◆ **TASK DETAILS**: Copy the records below word for word, starting at the line that contains "The image size" and ending at the end of the records. Leave the pictures out of your copy.

(A run of records)

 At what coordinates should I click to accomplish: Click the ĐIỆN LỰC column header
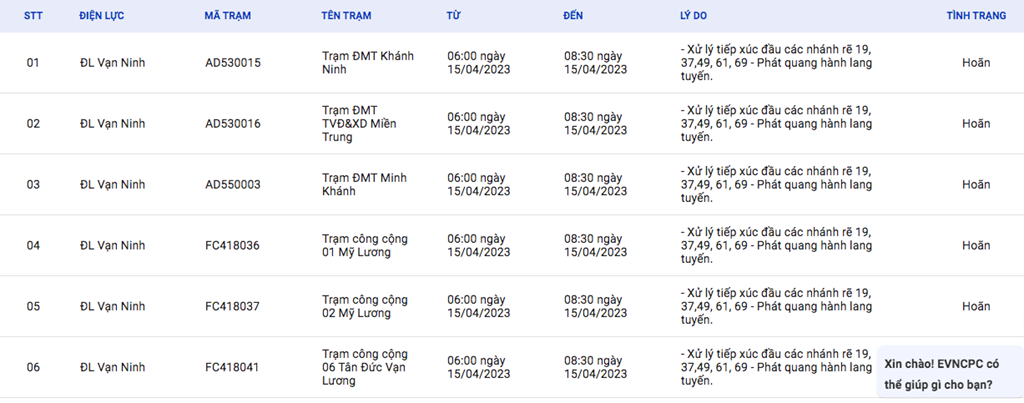(x=104, y=17)
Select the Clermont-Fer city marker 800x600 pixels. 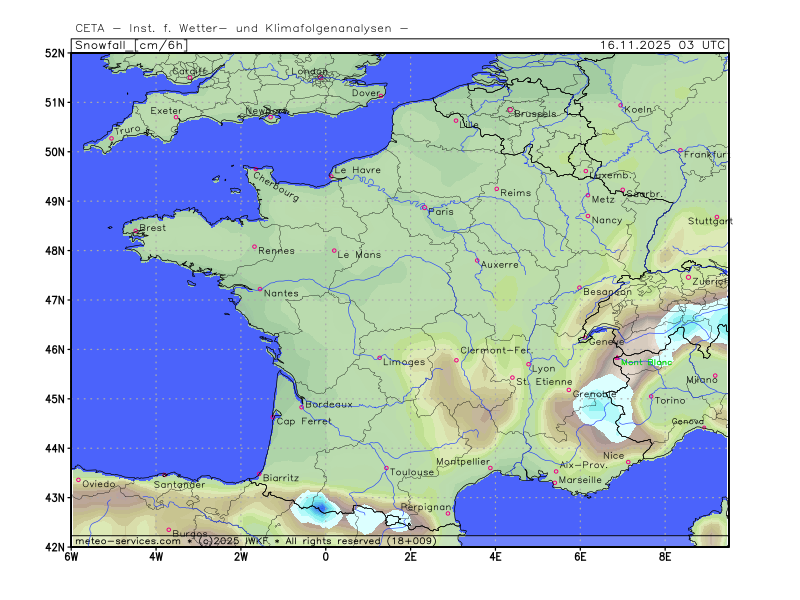click(x=456, y=360)
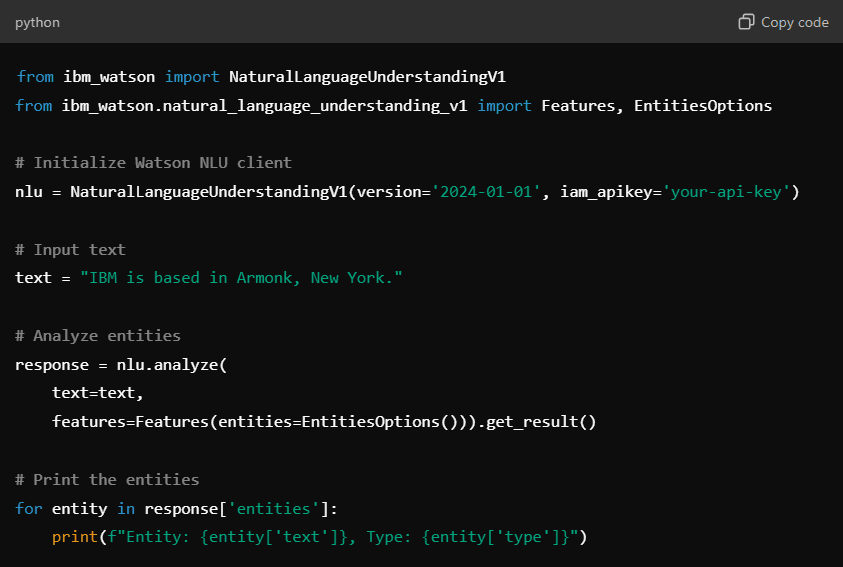
Task: Click the '2024-01-01' version string
Action: point(486,192)
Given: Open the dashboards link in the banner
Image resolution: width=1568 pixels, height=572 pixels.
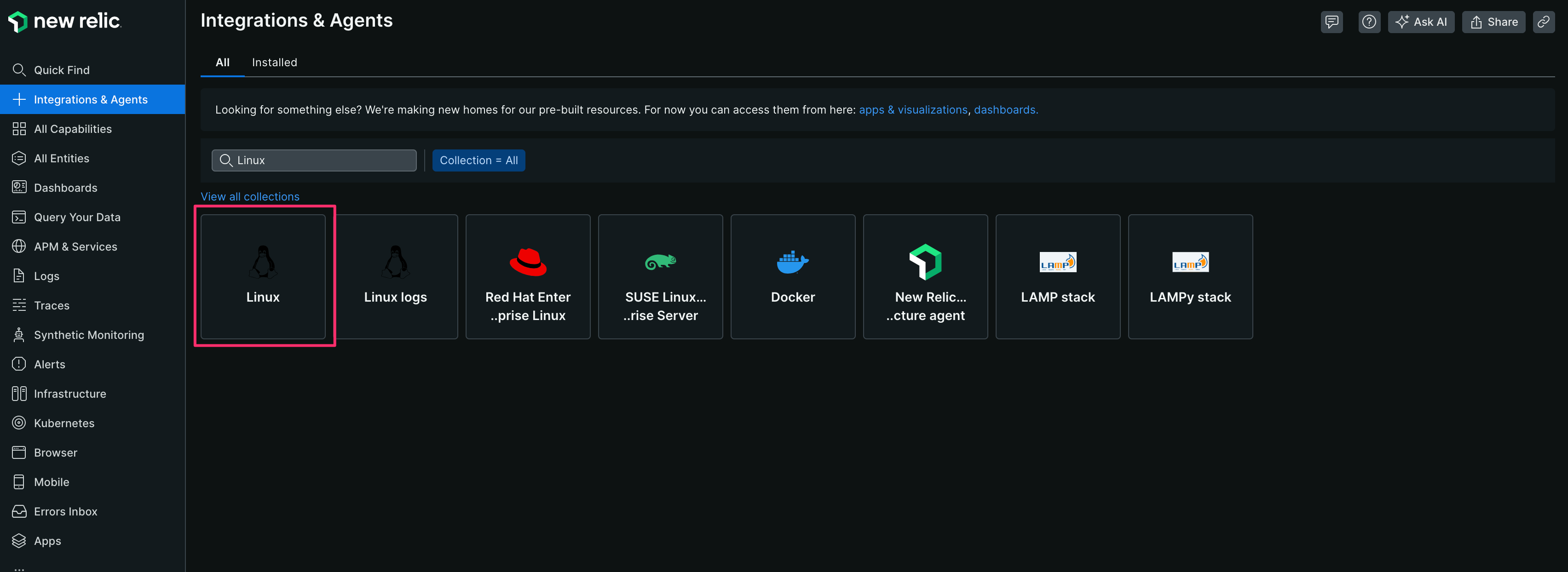Looking at the screenshot, I should coord(1006,109).
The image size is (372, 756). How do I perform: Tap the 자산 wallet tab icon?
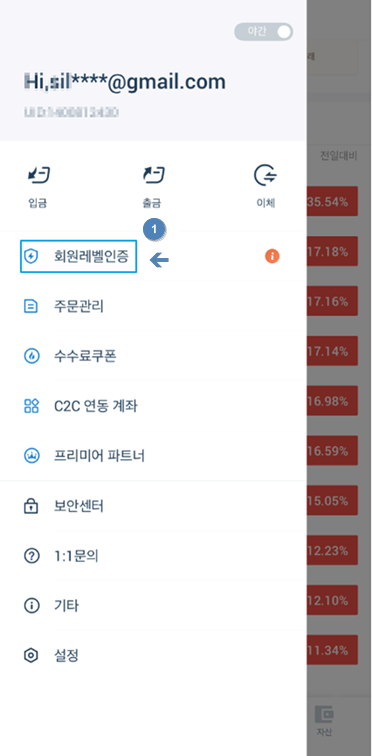point(324,715)
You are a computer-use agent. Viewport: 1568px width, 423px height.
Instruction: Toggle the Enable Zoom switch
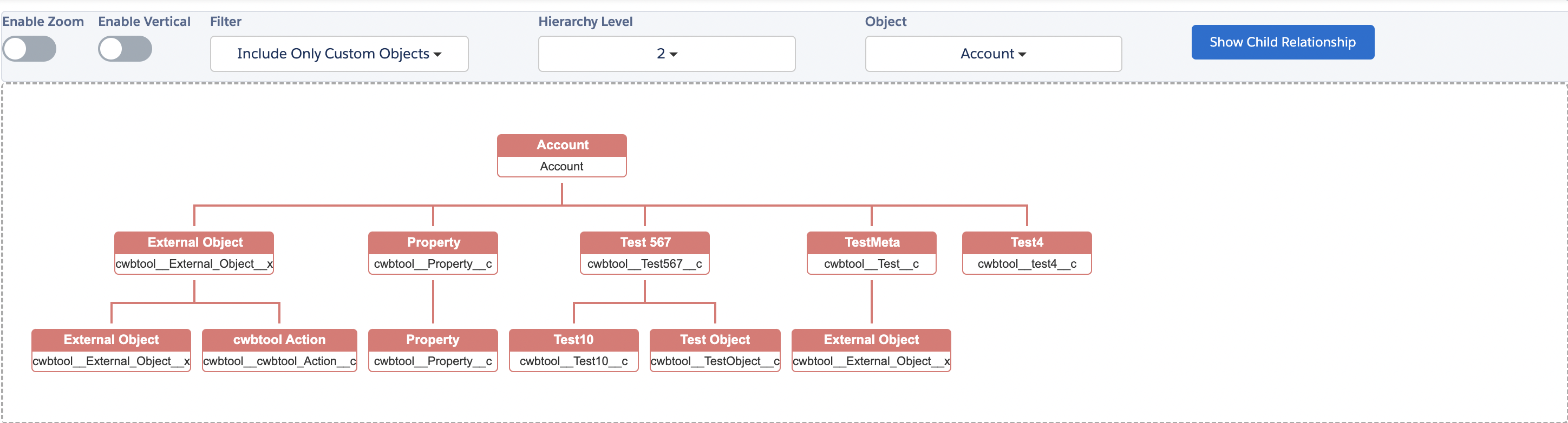point(29,49)
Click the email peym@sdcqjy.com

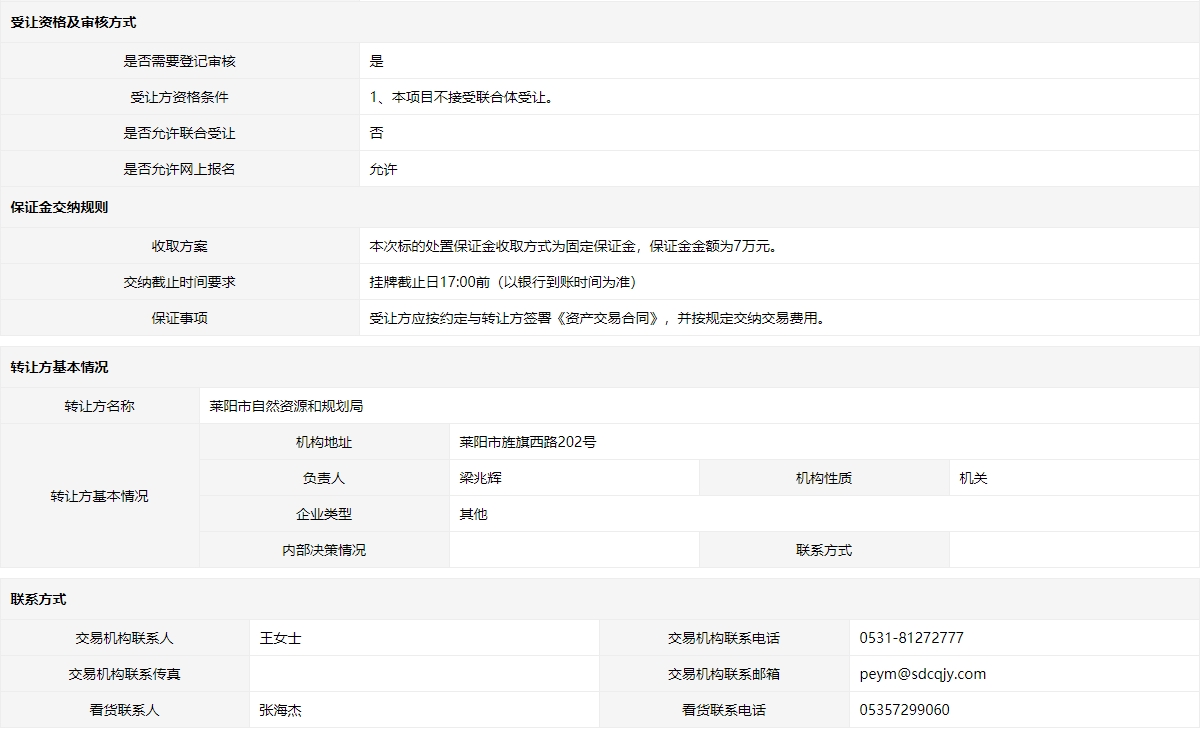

◆ **TASK RESULT**:
The image size is (372, 756). How do I perform: Tap the 자산 wallet tab icon?
point(324,715)
You are a computer-use agent. Viewport: 1568px width, 423px height.
Instruction: Toggle the Enable Zoom switch
point(29,49)
Click the email peym@sdcqjy.com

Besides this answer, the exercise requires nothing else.